Немного отдышавшись, отец взял инициативу на себя.
— Понаделали вы множество всяких необыкновенных вещей, — произнес он, поочередно перебрасывая взгляд с одного лица на другое, — просто чудо. Вот только дай бог, чтобы не пришлось все это применить.
Отец замолчал, задумавшись. Потом встрепенулся и стал рассказывать о своей встрече с Кеннеди в Вене в прошлом году.
У отца было несколько таких рассказов о событиях, произведших на него особо сильное впечатление, врезавшихся навсегда ему в память.
К ним относились обстоятельства, предшествовавшие окружению наших войск под Харьковом весной 1942 года.
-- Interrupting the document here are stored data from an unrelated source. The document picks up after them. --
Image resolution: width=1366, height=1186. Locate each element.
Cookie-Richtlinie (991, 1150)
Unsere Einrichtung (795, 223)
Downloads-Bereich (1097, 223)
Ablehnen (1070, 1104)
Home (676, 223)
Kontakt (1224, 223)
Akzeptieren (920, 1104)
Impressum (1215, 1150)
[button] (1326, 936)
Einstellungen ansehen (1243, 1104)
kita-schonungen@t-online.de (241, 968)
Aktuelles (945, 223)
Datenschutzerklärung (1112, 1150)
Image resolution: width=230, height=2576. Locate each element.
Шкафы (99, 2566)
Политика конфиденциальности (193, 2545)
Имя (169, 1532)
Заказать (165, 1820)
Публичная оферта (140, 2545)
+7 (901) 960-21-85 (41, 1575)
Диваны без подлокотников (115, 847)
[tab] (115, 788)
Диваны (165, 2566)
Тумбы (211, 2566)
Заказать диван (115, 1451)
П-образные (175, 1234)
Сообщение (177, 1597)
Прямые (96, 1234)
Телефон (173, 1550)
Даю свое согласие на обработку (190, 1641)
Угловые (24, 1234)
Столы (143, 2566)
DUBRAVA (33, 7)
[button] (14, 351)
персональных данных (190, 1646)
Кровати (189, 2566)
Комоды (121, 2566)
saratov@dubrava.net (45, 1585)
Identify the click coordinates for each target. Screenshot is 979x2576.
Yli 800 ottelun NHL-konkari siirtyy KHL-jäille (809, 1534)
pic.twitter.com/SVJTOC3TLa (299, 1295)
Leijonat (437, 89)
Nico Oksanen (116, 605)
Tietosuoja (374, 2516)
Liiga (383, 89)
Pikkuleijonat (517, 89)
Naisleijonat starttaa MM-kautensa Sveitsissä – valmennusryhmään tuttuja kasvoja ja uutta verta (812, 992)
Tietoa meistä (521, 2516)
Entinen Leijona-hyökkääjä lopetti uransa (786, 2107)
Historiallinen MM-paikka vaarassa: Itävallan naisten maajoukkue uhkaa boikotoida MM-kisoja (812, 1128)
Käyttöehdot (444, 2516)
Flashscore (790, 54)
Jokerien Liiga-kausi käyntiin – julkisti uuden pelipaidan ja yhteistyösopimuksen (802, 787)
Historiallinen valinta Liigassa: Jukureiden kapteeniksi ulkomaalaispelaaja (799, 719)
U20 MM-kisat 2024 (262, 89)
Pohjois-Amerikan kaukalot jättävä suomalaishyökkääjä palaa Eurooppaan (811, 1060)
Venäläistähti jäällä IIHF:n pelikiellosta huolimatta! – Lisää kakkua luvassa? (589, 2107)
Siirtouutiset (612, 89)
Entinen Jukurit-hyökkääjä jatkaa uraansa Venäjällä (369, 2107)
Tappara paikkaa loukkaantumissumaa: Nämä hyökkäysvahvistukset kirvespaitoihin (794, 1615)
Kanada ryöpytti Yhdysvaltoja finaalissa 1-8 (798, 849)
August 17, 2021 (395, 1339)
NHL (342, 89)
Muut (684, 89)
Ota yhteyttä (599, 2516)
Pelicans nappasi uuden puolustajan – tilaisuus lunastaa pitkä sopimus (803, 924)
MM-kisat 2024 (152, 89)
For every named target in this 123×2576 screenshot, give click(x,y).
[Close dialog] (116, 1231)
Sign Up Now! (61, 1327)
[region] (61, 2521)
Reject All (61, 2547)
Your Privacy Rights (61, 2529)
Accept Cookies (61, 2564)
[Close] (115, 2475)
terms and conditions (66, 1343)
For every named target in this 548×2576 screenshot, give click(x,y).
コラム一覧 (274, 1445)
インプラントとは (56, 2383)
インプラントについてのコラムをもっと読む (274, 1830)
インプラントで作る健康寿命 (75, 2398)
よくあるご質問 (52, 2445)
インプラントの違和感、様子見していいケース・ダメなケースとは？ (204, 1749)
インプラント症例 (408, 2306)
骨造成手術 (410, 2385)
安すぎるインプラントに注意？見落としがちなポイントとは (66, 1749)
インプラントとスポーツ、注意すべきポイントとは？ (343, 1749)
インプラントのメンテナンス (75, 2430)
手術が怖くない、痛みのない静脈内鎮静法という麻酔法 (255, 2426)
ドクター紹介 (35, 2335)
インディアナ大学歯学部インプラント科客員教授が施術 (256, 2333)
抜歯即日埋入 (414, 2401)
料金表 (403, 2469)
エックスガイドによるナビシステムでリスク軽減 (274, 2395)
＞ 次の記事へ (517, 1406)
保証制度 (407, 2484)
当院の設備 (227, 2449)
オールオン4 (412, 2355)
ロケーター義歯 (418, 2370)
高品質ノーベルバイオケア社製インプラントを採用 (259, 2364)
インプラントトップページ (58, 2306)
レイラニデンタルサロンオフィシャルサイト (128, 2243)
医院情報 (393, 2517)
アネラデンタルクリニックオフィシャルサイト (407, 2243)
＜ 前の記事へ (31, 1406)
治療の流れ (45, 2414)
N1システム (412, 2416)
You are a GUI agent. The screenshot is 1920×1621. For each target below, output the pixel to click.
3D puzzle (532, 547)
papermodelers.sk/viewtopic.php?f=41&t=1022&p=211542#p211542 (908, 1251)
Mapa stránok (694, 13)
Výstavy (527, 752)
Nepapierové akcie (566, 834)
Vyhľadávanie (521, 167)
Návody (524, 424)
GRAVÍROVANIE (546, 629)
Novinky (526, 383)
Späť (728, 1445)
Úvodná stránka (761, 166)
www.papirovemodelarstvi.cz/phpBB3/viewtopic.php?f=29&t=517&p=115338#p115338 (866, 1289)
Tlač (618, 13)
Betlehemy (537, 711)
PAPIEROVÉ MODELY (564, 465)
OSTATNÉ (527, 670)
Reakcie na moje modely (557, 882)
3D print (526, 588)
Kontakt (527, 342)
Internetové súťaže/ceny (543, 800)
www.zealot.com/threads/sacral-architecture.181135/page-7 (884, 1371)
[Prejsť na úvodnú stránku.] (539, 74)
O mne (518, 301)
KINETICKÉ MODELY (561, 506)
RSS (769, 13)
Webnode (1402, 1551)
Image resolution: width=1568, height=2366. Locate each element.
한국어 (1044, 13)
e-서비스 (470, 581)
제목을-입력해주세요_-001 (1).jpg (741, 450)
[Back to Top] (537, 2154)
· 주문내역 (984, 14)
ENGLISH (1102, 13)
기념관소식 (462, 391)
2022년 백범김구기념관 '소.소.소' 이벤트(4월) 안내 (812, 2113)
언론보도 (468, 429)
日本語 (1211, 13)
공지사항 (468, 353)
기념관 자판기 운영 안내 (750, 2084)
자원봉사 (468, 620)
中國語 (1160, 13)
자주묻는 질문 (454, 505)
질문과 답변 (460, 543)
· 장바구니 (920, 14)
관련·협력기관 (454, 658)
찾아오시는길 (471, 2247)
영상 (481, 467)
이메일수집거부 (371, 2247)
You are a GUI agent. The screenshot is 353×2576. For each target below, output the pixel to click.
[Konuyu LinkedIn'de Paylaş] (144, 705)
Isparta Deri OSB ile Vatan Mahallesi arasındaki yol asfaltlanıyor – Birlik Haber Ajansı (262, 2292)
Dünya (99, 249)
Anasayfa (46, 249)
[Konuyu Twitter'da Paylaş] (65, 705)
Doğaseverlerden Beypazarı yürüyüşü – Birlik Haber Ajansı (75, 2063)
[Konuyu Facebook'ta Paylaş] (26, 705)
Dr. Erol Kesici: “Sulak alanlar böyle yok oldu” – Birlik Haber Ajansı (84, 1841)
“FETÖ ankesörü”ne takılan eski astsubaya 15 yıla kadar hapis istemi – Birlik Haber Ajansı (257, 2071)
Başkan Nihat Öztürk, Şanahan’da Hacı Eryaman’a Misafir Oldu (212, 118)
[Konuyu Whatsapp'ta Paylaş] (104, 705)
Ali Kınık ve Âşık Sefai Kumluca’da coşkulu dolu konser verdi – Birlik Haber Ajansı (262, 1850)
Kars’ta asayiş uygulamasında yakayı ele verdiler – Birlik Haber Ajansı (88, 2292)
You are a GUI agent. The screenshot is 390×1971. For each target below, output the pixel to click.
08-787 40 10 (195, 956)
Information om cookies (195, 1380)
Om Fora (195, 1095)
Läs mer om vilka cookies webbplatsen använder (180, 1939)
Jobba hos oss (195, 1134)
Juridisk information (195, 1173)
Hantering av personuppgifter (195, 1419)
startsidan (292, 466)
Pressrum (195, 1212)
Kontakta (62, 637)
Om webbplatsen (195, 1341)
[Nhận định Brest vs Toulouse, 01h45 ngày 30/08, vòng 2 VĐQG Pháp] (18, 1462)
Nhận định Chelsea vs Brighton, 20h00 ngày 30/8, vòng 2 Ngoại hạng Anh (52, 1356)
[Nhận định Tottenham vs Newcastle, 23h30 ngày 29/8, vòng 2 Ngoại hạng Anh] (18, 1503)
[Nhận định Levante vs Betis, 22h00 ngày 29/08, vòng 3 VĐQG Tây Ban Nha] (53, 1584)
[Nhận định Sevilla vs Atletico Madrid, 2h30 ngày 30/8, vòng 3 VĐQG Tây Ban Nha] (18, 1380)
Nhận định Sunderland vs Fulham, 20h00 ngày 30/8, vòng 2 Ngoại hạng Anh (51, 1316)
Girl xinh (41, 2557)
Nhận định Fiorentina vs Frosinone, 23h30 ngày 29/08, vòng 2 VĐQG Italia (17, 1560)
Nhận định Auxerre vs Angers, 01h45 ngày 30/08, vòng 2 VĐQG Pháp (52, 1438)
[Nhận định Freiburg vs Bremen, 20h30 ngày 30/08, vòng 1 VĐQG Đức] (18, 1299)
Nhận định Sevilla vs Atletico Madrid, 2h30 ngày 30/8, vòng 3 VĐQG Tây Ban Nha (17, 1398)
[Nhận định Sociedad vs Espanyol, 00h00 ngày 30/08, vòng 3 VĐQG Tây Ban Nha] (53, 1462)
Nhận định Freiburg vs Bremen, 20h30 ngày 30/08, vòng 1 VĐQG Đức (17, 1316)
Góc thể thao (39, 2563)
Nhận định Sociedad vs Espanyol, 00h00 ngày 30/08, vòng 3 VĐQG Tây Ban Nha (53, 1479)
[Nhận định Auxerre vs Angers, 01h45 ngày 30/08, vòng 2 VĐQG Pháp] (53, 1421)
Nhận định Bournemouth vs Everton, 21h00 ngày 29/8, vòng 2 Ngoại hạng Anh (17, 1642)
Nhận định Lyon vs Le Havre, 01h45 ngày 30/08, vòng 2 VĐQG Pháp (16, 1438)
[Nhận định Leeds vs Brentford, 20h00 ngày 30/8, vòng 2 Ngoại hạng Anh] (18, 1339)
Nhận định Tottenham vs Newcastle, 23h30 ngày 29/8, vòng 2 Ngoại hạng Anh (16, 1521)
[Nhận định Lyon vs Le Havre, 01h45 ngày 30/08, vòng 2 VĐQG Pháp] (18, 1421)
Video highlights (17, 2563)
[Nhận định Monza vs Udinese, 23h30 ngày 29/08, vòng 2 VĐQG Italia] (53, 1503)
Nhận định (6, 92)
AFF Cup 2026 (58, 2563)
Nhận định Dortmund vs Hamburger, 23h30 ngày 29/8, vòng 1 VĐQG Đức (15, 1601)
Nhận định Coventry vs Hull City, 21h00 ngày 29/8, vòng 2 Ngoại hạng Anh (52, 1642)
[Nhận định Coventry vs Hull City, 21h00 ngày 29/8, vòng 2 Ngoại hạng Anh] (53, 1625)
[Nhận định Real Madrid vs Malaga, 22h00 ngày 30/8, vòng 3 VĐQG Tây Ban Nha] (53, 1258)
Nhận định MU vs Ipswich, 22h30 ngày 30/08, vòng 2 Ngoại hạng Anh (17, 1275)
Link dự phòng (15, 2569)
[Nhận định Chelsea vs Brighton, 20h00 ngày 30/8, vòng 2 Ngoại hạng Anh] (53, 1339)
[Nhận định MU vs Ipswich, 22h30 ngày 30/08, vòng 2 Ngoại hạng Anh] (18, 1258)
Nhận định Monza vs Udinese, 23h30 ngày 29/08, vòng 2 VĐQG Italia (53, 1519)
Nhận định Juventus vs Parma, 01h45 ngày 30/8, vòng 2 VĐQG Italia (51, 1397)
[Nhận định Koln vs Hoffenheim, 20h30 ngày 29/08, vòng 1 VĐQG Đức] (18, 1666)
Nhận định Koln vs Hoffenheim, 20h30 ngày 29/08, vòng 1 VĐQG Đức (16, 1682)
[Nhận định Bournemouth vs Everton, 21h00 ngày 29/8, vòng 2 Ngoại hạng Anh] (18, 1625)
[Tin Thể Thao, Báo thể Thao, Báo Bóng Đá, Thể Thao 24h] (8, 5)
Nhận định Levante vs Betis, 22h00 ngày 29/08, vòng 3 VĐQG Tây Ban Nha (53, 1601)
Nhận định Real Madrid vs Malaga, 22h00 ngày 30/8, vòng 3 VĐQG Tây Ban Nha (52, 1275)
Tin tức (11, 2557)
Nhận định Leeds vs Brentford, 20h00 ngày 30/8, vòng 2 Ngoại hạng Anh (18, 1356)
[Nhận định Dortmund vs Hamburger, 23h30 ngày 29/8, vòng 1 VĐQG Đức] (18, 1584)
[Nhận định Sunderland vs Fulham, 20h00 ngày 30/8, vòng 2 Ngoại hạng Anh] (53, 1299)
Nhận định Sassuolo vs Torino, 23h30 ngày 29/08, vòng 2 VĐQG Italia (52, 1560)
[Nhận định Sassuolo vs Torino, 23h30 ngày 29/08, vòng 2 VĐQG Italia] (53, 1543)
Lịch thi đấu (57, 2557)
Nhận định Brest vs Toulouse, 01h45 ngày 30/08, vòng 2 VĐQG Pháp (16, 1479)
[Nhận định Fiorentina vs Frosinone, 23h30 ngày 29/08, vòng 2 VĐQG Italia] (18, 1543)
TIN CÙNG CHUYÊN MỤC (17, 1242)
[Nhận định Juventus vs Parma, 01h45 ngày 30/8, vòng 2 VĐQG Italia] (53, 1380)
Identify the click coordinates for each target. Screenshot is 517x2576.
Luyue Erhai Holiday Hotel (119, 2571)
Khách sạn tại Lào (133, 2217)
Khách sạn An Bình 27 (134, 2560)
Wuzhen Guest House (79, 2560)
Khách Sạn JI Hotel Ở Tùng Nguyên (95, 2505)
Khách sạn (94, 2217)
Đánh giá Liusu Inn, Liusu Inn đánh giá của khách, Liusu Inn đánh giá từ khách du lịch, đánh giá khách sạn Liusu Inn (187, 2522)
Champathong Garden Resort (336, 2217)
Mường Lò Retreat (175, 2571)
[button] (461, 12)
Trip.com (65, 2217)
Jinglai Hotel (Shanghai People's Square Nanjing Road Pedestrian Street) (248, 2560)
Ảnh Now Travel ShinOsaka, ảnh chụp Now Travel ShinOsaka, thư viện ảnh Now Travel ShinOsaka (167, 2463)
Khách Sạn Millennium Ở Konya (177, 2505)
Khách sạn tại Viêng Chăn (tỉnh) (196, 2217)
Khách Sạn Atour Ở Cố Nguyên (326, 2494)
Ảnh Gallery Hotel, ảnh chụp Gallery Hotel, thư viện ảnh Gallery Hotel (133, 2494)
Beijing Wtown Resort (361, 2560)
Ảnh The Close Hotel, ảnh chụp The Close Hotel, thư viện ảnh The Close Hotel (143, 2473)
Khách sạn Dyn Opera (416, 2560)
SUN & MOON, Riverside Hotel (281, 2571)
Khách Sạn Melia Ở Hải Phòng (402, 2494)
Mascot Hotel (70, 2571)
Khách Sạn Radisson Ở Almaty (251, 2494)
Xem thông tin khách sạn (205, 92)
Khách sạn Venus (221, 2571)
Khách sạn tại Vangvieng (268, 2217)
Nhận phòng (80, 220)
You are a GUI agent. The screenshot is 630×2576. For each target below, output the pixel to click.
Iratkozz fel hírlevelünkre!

Отец там был членом Военного совета фронта.
Тогда в эйфории от победы в Московской битве в декабре 1941 года Сталин приказал наступать на всех фронтах: на ленинградском направлении, в Центре и на Юге в сторону Харькова. Ничего путного из этого не получилось, прорывавшаяся к Ленинграду Вторая ударная армия завязла в болотах, немцы ее окружили, раздробили на части и уничтожили, а командовавшего ею генерала Власова пленили. В Центре попытки прорвать оборону противника обернулись большой и практически напрасной кровью. «Первая наступательная Харьковская операция — Бурвенково-Лозовская проводилась в январе 1942 года и потерпела фиаско. О втором наступлении, в марте мало кто помнит. 12 мая 1942 года началась третья наступательная операция», — пишет Константин Быков в подробном историческом исследовании «Харьковский котел. 1942».
Юго-Западному фронту противостояли основные силы немцев, изготовившись к броску на Волгу и Кавказ. Ставка концентрацию войск противника проворонила, Сталин считал, что Гитлер ударит на Москву, и требовал идти вперед, загонял войска, в расставленную немцами ловушку. Они рассчитывали заманить нас в узкий коридор, а затем ударами с флангов взять в клещи. Так и получилось. Штаб фронта разгадал замысел противника слишком поздно, но все же попытался спасти положение, выскользнуть из западни, но ставка приказывала наступать.
Безысходность, чувство собственного бессилия, невозможность повлиять на стремительное движение раскручивавшейся пружины событий запечатлелись в голове отца в мельчайших подробностях. Он раз за разом возвращался к телефонным звонкам Сталину, не желавшему выслушать ни его, ни маршала Тимошенко. Они умоляли разрешить остановить ставшее гибельным наступление войск, отвести войска из- под нависшего удара на исходные рубежи. Наверное, они бы не успели, но хотя бы попытаться… Немцы начали окружение советских армий на следующее утро. Чувство вины за загубленные жизни осталось в сердце отца навсегда.
Постоянно возвращался отец к теме смерти Сталина. Никто в те дни не ведал, по какому пути дальше пойдет страна. Как сложатся судьбы стоявших вокруг умирающего тирана членов узкого круга. Одно не вызывало сомнений — без борьбы не обойтись.
История ареста Берии служила еще одной постоянной темой.
Теперь добавилась новая глава — встреча с президентом Кеннеди в Вене.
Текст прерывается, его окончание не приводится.